▶ [Task details]
Everything from the line containing "803x692 pixels." to the last line of the data below should be copied word for word, and nothing else.

▶ [Dataset records]

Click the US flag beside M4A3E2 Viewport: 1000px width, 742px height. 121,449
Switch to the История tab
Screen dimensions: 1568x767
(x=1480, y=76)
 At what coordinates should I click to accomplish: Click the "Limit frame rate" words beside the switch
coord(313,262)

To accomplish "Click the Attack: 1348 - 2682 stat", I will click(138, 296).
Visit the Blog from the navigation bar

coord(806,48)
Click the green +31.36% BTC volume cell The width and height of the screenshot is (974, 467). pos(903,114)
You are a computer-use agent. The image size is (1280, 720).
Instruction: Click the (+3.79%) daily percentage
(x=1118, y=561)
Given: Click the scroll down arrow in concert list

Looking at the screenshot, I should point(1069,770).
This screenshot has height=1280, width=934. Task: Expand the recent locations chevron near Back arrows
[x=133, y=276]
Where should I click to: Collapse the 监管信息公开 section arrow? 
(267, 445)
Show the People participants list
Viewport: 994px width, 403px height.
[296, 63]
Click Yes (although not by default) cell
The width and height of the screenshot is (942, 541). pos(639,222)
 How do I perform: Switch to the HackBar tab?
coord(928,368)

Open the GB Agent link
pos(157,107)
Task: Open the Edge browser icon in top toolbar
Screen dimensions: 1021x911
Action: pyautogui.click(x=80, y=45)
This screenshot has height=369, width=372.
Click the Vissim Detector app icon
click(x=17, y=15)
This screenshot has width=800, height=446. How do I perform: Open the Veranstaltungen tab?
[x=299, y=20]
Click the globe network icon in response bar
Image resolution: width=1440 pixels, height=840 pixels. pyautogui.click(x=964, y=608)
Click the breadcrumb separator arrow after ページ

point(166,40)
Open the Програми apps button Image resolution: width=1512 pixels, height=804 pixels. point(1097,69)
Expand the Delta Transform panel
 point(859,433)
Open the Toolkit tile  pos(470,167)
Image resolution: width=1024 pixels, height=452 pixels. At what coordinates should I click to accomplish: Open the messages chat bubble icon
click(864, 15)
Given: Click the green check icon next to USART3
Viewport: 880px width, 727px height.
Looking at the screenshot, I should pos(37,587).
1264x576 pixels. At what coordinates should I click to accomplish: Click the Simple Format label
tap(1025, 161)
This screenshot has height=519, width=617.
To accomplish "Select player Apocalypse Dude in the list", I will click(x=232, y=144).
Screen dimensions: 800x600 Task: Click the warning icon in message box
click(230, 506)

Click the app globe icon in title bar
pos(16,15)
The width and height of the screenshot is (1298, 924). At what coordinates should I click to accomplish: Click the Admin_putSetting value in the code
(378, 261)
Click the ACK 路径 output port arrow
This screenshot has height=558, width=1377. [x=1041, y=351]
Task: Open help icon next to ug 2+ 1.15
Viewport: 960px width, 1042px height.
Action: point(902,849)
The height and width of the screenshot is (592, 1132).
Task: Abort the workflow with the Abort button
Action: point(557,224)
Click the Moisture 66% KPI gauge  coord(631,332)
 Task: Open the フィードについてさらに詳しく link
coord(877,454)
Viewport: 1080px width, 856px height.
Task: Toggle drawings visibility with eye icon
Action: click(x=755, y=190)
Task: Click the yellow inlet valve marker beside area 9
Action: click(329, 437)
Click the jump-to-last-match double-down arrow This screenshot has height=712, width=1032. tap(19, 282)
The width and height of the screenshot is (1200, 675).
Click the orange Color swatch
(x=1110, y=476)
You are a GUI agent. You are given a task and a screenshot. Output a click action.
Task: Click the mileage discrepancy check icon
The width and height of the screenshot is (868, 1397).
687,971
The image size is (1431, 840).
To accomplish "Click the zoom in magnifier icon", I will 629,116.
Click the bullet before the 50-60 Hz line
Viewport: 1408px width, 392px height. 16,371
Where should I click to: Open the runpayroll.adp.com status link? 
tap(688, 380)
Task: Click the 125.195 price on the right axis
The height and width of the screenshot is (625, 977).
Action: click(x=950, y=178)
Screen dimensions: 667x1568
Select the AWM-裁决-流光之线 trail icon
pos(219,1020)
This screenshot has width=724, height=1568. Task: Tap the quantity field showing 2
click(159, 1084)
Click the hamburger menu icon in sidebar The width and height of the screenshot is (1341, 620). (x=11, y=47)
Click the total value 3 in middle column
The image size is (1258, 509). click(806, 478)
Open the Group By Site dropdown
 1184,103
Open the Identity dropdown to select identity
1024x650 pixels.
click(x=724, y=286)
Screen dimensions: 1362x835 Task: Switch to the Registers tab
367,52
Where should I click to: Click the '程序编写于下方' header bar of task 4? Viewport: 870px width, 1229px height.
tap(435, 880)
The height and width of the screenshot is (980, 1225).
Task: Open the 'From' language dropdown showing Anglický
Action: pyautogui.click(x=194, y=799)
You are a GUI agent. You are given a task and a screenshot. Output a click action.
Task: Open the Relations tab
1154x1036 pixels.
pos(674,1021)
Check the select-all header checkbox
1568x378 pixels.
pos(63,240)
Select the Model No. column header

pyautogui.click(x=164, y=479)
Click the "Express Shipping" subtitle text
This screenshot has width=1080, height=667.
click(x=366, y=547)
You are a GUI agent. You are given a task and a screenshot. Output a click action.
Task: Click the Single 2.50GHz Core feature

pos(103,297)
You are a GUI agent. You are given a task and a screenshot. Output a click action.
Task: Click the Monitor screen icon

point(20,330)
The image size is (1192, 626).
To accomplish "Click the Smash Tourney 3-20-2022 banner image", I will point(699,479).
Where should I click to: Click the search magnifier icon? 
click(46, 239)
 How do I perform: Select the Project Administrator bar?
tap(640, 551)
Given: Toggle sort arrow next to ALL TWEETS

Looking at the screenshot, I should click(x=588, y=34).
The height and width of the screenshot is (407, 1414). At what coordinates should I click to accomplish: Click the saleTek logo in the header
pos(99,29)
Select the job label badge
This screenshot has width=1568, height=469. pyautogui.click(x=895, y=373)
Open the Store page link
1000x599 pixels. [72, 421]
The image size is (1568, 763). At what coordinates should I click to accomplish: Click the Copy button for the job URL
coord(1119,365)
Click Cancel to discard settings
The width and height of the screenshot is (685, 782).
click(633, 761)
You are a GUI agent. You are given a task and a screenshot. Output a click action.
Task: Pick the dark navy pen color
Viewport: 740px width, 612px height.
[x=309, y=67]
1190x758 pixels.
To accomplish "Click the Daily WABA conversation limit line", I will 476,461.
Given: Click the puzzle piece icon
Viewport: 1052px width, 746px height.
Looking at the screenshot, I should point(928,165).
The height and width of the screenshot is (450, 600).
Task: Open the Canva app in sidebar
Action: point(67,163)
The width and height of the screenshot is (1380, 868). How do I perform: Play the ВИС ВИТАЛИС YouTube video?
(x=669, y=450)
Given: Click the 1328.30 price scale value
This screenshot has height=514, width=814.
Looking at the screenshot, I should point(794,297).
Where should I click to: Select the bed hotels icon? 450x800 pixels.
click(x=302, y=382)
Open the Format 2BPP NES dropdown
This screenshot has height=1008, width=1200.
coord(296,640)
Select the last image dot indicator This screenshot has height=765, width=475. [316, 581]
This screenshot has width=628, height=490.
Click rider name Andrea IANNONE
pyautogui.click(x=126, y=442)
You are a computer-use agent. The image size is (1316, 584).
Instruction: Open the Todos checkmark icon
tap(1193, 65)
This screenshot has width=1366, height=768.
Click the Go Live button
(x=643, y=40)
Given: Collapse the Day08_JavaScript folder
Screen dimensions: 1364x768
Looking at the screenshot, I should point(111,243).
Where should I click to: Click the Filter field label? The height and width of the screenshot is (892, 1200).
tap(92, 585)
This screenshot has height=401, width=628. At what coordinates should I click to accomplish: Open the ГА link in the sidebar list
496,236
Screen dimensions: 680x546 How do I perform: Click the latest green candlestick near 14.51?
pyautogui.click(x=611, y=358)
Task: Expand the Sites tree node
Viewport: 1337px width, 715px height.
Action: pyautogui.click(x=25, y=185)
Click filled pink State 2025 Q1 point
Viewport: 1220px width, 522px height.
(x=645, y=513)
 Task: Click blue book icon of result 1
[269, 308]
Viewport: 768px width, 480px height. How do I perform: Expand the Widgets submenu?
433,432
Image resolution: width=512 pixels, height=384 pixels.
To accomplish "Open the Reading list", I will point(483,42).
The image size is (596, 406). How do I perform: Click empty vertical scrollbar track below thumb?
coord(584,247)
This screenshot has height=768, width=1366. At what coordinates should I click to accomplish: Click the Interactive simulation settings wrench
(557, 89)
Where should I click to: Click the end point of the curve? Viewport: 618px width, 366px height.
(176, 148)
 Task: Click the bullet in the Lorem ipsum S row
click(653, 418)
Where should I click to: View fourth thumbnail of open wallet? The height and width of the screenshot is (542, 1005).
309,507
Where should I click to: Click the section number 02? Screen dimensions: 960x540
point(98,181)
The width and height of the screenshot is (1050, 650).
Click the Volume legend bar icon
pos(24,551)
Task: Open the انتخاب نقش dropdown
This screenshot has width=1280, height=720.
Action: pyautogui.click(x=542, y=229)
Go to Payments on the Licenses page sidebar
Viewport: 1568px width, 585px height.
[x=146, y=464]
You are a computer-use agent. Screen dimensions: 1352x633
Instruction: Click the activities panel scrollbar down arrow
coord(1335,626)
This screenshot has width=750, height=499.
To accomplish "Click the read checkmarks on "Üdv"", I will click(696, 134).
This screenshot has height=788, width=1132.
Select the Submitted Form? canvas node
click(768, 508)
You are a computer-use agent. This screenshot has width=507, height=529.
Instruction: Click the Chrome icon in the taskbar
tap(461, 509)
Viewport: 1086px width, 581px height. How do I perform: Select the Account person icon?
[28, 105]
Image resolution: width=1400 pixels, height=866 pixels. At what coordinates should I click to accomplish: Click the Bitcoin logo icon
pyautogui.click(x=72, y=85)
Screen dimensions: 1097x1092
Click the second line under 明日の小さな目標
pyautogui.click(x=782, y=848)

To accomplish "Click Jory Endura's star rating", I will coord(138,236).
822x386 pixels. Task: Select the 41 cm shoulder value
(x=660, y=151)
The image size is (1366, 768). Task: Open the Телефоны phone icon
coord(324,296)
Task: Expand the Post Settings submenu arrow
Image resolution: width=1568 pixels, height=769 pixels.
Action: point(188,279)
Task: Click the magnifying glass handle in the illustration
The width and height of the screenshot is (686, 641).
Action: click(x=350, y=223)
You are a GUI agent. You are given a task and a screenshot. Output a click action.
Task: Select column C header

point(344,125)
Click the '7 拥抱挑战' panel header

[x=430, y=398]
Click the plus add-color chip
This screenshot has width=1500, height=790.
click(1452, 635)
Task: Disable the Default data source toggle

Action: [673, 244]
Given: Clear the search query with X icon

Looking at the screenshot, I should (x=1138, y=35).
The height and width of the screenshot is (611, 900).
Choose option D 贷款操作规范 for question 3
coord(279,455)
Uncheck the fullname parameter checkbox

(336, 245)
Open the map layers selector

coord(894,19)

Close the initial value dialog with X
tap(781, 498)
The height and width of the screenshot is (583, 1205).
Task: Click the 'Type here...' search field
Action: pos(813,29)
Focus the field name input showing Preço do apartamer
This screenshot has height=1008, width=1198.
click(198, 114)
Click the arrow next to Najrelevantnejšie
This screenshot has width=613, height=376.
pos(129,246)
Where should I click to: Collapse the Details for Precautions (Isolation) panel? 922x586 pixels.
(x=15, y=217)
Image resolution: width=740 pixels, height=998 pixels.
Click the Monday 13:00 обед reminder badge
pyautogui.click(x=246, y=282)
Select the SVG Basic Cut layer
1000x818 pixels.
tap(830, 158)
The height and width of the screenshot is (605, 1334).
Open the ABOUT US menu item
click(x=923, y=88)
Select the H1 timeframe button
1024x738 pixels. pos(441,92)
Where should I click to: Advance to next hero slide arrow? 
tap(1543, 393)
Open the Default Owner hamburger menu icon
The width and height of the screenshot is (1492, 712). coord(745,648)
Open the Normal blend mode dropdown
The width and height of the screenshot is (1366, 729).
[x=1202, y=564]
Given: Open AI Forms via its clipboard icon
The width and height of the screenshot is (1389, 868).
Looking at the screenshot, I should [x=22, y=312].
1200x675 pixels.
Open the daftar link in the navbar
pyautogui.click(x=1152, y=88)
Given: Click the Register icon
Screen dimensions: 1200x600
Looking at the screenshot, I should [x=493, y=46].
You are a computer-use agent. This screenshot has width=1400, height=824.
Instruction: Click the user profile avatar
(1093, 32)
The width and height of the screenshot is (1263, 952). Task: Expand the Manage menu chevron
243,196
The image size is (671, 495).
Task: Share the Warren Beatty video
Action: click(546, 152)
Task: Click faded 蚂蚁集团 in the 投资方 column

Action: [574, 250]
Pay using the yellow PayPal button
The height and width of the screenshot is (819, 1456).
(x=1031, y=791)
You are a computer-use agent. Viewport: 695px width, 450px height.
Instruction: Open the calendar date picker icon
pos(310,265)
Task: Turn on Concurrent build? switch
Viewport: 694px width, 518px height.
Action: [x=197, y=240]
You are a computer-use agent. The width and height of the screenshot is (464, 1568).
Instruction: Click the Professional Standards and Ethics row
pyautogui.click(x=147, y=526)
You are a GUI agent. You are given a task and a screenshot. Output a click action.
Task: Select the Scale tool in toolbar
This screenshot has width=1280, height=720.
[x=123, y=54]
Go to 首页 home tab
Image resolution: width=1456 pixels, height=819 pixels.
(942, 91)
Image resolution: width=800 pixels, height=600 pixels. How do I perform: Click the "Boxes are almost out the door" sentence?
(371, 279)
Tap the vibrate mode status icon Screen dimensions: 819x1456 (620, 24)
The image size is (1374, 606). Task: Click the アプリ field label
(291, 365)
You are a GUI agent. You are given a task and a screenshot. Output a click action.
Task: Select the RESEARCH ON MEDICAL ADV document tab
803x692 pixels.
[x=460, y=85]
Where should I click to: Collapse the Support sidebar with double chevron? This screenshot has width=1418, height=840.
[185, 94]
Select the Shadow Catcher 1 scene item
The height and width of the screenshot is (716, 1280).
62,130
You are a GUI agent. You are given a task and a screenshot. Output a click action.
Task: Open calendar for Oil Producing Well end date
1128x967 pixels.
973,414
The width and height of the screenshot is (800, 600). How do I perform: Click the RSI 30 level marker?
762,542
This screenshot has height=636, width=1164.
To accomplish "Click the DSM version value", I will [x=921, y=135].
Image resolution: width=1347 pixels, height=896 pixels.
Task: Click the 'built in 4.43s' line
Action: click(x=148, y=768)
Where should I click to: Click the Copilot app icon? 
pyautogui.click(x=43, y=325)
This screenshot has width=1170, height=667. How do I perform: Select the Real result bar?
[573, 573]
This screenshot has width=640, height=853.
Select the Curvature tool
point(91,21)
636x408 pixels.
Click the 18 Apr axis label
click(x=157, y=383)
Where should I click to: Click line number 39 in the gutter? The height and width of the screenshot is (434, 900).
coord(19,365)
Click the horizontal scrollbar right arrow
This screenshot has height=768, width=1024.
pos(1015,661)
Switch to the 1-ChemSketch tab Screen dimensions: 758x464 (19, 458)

▶ [Your solution]
803x692 pixels.
[x=460, y=85]
Where should I click to: Collapse the Support sidebar with double chevron? This screenshot has width=1418, height=840.
[185, 94]
Select the Shadow Catcher 1 scene item
The height and width of the screenshot is (716, 1280).
62,130
You are a GUI agent. You are given a task and a screenshot. Output a click action.
Task: Open calendar for Oil Producing Well end date
1128x967 pixels.
973,414
The width and height of the screenshot is (800, 600). How do I perform: Click the RSI 30 level marker?
762,542
This screenshot has height=636, width=1164.
To accomplish "Click the DSM version value", I will [x=921, y=135].
Image resolution: width=1347 pixels, height=896 pixels.
Task: Click the 'built in 4.43s' line
Action: click(x=148, y=768)
Where should I click to: Click the Copilot app icon? 
pyautogui.click(x=43, y=325)
This screenshot has width=1170, height=667. How do I perform: Select the Real result bar?
[573, 573]
This screenshot has width=640, height=853.
Select the Curvature tool
point(91,21)
636x408 pixels.
Click the 18 Apr axis label
click(x=157, y=383)
Where should I click to: Click line number 39 in the gutter? The height and width of the screenshot is (434, 900).
coord(19,365)
Click the horizontal scrollbar right arrow
This screenshot has height=768, width=1024.
pos(1015,661)
Switch to the 1-ChemSketch tab Screen dimensions: 758x464 (19, 458)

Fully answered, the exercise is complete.